Highlights & Insights¶
- Zero extra parameters for SCA: Segmented Cross-Attention introduces no new parameters or modules and can be seamlessly integrated into any DiT-based architecture, which minimizes transfer costs. The core concept is similar to window attention but applied to the temporal dimension of cross-attention, making it simple and effective.
- Progressive Narrative Descriptions: Traditional "multi-text concatenation" is upgraded to causal progressive descriptions, eliminating redundancy while maintaining narrative coherence. This concept can be transferred to any generation tasks that require segmented control (e.g., long document generation, long audio synthesis, etc.).

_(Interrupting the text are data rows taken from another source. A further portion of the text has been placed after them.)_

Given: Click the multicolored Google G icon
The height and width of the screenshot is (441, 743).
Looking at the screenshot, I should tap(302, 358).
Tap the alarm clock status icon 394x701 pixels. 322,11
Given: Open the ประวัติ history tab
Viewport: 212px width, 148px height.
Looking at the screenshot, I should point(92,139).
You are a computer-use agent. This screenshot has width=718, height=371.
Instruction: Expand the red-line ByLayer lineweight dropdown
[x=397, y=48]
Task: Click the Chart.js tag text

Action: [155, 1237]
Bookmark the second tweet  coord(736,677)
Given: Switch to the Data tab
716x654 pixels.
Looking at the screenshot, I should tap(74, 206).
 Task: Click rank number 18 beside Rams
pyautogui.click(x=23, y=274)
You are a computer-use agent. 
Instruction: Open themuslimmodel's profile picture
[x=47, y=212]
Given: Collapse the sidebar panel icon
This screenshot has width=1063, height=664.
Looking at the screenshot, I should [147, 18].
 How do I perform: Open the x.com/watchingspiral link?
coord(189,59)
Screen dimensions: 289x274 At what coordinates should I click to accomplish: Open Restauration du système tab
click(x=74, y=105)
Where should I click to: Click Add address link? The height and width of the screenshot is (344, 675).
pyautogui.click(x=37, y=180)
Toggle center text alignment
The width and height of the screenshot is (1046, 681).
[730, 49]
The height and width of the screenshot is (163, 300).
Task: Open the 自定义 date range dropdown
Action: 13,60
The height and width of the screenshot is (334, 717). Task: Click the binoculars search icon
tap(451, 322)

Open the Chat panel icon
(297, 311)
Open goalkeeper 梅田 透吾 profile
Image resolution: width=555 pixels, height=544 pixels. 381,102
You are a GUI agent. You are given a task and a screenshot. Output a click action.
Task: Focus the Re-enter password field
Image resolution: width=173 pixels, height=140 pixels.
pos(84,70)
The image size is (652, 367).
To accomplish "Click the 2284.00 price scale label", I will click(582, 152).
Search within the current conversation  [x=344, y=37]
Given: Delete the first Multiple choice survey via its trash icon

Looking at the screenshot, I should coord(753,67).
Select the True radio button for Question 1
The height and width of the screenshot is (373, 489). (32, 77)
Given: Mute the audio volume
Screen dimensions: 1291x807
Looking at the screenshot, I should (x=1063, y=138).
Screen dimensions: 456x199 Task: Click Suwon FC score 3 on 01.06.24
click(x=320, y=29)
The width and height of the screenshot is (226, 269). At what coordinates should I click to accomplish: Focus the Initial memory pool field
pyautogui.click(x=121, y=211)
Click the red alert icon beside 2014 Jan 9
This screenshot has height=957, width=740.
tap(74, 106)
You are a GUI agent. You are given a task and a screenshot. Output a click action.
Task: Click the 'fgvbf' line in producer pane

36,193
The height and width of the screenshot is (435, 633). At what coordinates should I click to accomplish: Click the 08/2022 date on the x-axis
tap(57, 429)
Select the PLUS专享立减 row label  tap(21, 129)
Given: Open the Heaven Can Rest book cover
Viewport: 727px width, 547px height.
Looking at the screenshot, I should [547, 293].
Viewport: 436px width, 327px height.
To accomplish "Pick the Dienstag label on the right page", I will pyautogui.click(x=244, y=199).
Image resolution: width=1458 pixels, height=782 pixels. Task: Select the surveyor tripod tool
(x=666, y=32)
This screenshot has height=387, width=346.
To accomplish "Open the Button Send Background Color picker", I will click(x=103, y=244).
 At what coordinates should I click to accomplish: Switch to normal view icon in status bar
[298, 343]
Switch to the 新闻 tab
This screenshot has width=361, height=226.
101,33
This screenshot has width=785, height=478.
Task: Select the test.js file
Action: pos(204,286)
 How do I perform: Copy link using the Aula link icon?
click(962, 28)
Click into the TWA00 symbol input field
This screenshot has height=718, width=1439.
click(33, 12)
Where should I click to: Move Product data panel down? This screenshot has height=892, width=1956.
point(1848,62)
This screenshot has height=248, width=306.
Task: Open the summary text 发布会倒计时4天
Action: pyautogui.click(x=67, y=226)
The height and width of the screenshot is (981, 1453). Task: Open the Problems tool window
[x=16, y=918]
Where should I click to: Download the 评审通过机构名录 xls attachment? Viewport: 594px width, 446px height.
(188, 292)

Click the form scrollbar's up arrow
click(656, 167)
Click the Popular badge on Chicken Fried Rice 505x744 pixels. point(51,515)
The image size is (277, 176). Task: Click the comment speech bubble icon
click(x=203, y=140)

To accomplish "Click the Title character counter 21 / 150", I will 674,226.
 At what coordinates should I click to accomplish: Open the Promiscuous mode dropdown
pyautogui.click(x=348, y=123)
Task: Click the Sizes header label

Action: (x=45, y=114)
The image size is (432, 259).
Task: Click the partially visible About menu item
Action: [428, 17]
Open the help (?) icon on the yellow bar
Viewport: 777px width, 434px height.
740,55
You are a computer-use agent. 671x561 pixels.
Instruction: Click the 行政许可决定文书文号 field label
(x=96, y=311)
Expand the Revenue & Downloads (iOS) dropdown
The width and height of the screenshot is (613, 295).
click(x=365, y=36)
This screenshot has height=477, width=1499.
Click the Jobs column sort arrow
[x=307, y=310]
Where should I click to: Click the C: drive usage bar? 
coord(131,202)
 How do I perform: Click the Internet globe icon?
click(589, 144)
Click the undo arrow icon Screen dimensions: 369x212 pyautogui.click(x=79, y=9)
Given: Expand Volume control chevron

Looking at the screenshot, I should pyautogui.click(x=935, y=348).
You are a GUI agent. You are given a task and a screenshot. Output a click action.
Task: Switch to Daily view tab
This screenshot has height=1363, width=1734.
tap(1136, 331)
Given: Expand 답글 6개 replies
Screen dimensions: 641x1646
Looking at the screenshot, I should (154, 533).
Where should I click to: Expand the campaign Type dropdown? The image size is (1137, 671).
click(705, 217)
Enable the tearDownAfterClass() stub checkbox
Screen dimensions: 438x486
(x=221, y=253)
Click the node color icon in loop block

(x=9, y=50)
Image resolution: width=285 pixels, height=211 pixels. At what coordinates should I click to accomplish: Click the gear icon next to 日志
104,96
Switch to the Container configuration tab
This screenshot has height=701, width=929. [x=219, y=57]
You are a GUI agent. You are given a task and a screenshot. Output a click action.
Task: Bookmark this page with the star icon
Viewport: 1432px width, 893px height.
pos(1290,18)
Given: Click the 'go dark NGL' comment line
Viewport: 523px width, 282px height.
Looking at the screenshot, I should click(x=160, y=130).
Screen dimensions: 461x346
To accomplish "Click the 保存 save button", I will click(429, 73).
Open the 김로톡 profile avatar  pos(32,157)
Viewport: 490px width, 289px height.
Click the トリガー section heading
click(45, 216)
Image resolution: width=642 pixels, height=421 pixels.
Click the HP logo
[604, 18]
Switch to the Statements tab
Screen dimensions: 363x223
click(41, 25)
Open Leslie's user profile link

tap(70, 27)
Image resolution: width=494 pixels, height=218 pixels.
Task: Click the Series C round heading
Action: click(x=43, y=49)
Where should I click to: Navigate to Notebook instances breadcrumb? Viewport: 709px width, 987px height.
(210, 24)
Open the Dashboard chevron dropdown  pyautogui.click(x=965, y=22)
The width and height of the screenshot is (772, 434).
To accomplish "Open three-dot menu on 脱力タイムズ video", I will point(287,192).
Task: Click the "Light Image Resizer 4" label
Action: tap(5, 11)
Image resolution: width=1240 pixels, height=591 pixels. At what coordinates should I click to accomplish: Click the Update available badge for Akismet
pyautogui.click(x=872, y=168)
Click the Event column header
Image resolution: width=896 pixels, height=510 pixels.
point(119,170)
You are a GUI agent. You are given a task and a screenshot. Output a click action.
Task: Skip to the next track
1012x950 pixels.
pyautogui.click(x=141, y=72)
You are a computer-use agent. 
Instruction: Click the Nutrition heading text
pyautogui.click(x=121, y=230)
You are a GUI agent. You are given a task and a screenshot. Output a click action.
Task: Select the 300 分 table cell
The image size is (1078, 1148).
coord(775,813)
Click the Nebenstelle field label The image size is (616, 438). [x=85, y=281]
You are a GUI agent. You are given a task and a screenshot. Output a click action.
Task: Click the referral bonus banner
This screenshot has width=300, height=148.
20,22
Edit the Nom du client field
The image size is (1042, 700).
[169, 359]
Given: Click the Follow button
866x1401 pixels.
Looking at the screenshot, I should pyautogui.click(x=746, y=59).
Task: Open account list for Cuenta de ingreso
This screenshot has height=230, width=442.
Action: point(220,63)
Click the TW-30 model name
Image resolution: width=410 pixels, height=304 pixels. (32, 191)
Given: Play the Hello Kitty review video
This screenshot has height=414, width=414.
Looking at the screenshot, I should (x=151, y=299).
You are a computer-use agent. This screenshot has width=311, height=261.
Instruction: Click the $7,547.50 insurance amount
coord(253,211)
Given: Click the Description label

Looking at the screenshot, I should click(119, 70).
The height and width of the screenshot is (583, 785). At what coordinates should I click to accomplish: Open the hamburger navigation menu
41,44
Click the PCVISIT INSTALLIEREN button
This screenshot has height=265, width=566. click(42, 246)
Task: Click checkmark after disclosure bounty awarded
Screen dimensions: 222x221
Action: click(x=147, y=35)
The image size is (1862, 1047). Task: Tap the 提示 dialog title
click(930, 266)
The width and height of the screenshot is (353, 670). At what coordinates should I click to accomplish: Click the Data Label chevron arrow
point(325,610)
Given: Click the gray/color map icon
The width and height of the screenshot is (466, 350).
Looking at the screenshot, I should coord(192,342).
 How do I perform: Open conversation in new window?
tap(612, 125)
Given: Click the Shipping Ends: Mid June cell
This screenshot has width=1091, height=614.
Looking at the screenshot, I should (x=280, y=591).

- Systematized Data Curation Pipeline: Starting from 8.9 million videos and filtering down to 261K high-quality samples, the authors establish a complete multi-level filtering and multi-modal annotation pipeline, which holds significant reference value for the community.
Limitations & Future Work¶
- The Quality Score drops under highly dynamic and complex scenes, indicating an ongoing trade-off between rich content and visual quality.
- Relying on GPT-4o to generate sub-captions during inference increases latency and costs.
- Only 15-second videos (88 frames + interpolation) were evaluated; the performance on even longer videos (e.g., minute-level) remains unknown.
- The fixed 5-segment partition may not suit all video content, making adaptive segmenting strategies worth exploring.
Related Work & Insights¶
- vs TALC: TALC also uses multi-text inputs but adopts a rigid combination of multiple scenes, with substantial redundancy between sub-captions. Presto's progressive descriptions eliminate redundancy and reinforce narrative coherence, outperforming it by 34.1% in Semantic Score.
- vs Gen-L-Video / FreeNoise: These methods extend video length via noise scheduling or sliding-window attention but are constrained by the content capacity of the original short clips. Presto addresses the problem from both the model architecture and data aspects simultaneously.
- vs Allegro: Presto is built directly on Allegro. It achieves significant improvements solely by modifying the cross-attention and utilizing curated data, demonstrating great compatibility.
Rating¶
- Novelty: ⭐⭐⭐⭐ The SCA concept is simple but not revolutionary, while the progressive descriptions are novel.
- Experimental Thoroughness: ⭐⭐⭐⭐⭐ VBench quantitative evaluations + large-scale user studies + detailed ablations.
- Writing Quality: ⭐⭐⭐⭐ Well-structured with sound method descriptions.
- Value: ⭐⭐⭐⭐ The dataset and methodology hold practical value for the long video generation community.